REQUIRED ACTION: Starting with the first line and ending with the one that holds "You are a computer-use agent. This", retype the entries exactly.

SUPPLIED INFORMATION:
----------------

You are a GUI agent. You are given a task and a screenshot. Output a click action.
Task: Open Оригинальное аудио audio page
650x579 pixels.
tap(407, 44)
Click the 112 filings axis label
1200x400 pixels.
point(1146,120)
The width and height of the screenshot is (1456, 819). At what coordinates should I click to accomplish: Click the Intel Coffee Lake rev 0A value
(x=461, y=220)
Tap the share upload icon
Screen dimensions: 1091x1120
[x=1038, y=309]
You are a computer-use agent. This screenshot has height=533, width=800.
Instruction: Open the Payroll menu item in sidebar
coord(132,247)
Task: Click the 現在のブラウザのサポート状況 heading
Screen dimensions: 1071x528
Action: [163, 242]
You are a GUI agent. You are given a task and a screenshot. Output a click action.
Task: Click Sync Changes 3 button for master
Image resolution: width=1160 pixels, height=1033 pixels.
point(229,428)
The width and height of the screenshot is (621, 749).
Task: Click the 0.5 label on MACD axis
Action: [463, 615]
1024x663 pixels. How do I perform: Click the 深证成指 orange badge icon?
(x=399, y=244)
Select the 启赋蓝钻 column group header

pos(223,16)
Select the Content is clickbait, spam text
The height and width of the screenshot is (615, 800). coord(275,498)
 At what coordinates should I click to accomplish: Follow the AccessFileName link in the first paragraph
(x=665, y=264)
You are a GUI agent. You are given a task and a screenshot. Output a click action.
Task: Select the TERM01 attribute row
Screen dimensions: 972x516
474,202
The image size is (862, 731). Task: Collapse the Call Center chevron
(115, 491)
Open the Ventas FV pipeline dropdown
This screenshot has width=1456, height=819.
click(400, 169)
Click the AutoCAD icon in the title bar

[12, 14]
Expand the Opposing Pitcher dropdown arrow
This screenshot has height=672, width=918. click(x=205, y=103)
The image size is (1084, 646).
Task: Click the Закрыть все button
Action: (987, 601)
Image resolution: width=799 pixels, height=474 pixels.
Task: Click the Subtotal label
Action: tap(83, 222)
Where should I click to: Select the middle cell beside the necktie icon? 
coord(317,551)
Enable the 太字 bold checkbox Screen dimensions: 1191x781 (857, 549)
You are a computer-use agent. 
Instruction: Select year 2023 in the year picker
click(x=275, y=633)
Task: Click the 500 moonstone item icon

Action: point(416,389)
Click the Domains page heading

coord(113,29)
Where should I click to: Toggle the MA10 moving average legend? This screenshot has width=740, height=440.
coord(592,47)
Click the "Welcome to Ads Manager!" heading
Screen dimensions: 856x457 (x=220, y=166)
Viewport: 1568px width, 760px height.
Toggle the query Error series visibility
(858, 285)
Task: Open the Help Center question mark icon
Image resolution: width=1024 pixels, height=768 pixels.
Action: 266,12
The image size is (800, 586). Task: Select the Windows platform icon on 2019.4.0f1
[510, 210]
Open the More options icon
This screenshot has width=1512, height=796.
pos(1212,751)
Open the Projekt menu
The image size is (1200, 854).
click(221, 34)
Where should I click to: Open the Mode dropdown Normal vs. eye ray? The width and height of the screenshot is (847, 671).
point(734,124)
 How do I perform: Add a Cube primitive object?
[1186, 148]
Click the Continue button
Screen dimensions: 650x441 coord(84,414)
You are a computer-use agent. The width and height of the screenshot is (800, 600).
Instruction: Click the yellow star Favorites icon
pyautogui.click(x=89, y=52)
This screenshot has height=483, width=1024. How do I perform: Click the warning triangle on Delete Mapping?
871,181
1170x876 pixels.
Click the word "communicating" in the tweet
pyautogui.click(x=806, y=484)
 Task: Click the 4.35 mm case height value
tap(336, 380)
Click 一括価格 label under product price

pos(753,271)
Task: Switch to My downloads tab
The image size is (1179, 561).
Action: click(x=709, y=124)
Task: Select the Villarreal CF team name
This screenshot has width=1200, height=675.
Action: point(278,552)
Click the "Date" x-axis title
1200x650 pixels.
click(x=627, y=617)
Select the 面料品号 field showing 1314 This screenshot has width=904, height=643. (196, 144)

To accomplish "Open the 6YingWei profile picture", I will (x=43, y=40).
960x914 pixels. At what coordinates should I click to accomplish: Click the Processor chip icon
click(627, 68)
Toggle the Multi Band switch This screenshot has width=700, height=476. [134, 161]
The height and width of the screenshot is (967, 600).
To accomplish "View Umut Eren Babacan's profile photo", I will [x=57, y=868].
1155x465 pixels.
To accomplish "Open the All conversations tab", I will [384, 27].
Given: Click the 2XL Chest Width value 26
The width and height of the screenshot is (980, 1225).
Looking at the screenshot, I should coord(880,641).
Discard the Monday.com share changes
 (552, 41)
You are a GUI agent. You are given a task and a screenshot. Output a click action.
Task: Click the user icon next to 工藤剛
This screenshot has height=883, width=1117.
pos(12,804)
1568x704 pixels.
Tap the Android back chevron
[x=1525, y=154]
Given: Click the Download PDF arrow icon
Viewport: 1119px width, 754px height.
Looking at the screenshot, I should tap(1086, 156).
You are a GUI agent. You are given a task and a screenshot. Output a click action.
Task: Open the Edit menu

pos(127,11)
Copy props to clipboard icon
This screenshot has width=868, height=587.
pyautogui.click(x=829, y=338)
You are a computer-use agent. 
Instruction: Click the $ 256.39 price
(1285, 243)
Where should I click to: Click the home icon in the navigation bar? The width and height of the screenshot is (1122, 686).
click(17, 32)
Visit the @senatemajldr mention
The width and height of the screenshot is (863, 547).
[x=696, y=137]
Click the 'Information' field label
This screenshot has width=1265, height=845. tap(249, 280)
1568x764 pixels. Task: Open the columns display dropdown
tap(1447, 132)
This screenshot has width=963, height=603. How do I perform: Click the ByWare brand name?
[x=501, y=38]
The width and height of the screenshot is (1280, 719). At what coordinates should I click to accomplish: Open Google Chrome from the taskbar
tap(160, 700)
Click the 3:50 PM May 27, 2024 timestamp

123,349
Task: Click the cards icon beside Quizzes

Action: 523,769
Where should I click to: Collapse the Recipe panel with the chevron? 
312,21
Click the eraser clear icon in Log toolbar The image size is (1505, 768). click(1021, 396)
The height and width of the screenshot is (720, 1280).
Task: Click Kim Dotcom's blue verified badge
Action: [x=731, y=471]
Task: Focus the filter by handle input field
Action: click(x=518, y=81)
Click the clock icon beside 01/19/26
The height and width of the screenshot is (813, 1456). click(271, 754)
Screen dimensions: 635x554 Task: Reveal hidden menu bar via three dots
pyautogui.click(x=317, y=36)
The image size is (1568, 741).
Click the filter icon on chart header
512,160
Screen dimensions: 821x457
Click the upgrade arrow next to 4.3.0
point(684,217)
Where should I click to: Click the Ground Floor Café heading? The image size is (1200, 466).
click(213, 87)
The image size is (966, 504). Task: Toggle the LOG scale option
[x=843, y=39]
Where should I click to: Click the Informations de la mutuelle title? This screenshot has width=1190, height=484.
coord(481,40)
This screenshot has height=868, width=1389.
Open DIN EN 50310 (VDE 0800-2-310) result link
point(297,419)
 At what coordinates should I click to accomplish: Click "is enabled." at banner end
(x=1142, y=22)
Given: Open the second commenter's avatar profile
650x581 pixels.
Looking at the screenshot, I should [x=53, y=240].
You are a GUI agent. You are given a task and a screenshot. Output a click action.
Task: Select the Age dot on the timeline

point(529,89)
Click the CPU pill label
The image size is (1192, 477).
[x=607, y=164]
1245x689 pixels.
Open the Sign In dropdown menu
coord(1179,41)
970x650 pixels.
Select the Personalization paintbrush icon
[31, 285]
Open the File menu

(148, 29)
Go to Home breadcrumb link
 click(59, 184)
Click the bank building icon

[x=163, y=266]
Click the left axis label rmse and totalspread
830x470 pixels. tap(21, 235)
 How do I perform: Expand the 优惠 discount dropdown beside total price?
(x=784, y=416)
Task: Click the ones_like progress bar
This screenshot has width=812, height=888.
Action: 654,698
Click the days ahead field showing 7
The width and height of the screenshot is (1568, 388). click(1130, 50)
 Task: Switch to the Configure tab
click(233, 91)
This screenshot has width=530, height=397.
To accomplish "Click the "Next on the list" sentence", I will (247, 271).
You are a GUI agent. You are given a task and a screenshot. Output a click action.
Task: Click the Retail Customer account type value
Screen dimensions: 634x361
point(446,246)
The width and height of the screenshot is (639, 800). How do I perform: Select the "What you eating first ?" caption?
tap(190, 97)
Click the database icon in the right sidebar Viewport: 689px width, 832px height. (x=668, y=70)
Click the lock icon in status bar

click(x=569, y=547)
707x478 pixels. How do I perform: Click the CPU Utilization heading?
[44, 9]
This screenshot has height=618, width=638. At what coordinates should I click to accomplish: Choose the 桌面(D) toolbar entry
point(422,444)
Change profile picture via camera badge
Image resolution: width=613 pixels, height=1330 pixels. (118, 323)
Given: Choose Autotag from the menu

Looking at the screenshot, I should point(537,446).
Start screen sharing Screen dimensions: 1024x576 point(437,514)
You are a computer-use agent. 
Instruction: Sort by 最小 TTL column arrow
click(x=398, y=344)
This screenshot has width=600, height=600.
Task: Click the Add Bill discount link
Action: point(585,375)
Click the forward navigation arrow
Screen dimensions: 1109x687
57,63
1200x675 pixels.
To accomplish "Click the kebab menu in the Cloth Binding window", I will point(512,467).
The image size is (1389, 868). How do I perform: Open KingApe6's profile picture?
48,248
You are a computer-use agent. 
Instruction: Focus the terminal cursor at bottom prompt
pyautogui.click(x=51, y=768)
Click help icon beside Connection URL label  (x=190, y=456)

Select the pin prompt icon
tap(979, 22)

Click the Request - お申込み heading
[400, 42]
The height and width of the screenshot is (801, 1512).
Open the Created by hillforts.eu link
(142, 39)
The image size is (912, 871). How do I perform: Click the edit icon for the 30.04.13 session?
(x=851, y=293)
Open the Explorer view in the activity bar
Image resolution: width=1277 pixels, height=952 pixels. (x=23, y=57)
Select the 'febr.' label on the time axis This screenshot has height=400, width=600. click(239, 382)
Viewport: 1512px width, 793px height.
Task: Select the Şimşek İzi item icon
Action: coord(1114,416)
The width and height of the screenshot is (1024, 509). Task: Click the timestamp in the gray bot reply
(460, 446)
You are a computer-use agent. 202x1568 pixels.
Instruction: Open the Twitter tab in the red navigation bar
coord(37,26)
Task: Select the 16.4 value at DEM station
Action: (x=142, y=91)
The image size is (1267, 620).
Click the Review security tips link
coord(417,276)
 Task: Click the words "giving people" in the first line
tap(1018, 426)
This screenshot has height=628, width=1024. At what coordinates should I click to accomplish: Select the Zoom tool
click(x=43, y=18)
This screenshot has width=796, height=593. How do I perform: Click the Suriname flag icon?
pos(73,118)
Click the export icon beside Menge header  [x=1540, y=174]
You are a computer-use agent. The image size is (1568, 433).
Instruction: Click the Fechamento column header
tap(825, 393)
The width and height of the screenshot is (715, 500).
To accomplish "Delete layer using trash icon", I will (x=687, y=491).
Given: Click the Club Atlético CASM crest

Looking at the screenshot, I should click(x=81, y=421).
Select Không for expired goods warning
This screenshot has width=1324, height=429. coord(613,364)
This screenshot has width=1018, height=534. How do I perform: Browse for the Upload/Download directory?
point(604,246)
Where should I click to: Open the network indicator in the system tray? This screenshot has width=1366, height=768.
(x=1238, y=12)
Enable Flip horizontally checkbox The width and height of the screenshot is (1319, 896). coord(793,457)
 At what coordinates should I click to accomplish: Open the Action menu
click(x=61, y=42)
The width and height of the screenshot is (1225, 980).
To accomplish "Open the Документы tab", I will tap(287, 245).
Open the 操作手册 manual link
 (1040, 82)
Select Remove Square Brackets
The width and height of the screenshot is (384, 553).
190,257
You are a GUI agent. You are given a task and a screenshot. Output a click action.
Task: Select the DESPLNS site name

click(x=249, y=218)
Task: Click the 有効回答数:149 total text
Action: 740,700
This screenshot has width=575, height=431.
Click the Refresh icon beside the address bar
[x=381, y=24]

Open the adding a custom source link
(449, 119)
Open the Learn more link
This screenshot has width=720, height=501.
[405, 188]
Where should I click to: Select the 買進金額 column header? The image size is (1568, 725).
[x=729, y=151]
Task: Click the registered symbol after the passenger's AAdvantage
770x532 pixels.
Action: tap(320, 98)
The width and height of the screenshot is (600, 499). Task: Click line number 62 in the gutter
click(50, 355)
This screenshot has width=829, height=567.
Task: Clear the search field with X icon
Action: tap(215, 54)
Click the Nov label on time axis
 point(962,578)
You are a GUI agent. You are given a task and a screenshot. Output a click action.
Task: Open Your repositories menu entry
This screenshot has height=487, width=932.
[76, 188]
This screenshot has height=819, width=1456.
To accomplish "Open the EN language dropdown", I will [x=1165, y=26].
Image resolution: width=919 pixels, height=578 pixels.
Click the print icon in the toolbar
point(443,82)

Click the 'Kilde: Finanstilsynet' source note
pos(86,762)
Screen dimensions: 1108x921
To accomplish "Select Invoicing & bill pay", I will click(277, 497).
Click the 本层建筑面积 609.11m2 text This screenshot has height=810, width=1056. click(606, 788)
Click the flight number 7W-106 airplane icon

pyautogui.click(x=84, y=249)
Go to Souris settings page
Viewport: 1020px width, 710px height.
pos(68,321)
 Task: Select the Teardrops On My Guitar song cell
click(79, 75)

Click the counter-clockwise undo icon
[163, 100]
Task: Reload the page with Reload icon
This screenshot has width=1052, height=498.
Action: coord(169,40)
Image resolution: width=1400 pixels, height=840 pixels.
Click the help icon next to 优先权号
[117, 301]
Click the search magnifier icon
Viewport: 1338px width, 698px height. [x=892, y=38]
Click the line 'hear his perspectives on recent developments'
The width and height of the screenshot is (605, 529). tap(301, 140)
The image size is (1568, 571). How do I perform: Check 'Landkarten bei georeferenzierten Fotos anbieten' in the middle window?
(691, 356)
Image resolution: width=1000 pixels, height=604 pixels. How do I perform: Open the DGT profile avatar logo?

----------------

EXERCISE RESULT:
You are a GUI agent. You are given a task and a screenshot. Output a click action.
Task: Open Оригинальное аудио audio page
650x579 pixels.
tap(407, 44)
Click the 112 filings axis label
1200x400 pixels.
point(1146,120)
The width and height of the screenshot is (1456, 819). At what coordinates should I click to accomplish: Click the Intel Coffee Lake rev 0A value
(x=461, y=220)
Tap the share upload icon
Screen dimensions: 1091x1120
[x=1038, y=309]
You are a computer-use agent. This screenshot has height=533, width=800.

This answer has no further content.